[Pixel coordinate grounding data]
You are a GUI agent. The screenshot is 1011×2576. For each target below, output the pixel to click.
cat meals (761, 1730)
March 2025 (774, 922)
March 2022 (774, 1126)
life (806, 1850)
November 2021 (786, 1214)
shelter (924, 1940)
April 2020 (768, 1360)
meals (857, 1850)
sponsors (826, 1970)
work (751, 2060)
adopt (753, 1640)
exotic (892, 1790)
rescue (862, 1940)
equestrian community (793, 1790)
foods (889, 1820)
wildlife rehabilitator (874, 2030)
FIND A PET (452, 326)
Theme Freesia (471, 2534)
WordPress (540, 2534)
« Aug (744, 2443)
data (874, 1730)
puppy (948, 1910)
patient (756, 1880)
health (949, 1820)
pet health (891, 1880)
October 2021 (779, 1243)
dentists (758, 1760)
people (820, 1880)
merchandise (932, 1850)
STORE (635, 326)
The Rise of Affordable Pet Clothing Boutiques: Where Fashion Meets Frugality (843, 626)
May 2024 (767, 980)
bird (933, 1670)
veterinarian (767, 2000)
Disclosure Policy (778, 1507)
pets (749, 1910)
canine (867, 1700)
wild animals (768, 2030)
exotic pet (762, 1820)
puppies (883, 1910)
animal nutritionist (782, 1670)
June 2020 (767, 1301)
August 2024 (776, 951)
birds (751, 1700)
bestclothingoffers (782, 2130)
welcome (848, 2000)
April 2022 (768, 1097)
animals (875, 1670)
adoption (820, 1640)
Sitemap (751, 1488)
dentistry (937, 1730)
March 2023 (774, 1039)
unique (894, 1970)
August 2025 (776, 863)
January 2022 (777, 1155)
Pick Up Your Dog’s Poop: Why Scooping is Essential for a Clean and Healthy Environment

» **ABOUT THIS TASK**
Of the lines above, output exactly those from the line bearing "rescue (862, 1940)" through the line bearing "canine (867, 1700)", inclusive.

» **TASK OUTPUT**
rescue (862, 1940)
equestrian community (793, 1790)
foods (889, 1820)
wildlife rehabilitator (874, 2030)
FIND A PET (452, 326)
Theme Freesia (471, 2534)
WordPress (540, 2534)
« Aug (744, 2443)
data (874, 1730)
puppy (948, 1910)
patient (756, 1880)
health (949, 1820)
pet health (891, 1880)
October 2021 (779, 1243)
dentists (758, 1760)
people (820, 1880)
merchandise (932, 1850)
STORE (635, 326)
The Rise of Affordable Pet Clothing Boutiques: Where Fashion Meets Frugality (843, 626)
May 2024 (767, 980)
bird (933, 1670)
veterinarian (767, 2000)
Disclosure Policy (778, 1507)
pets (749, 1910)
canine (867, 1700)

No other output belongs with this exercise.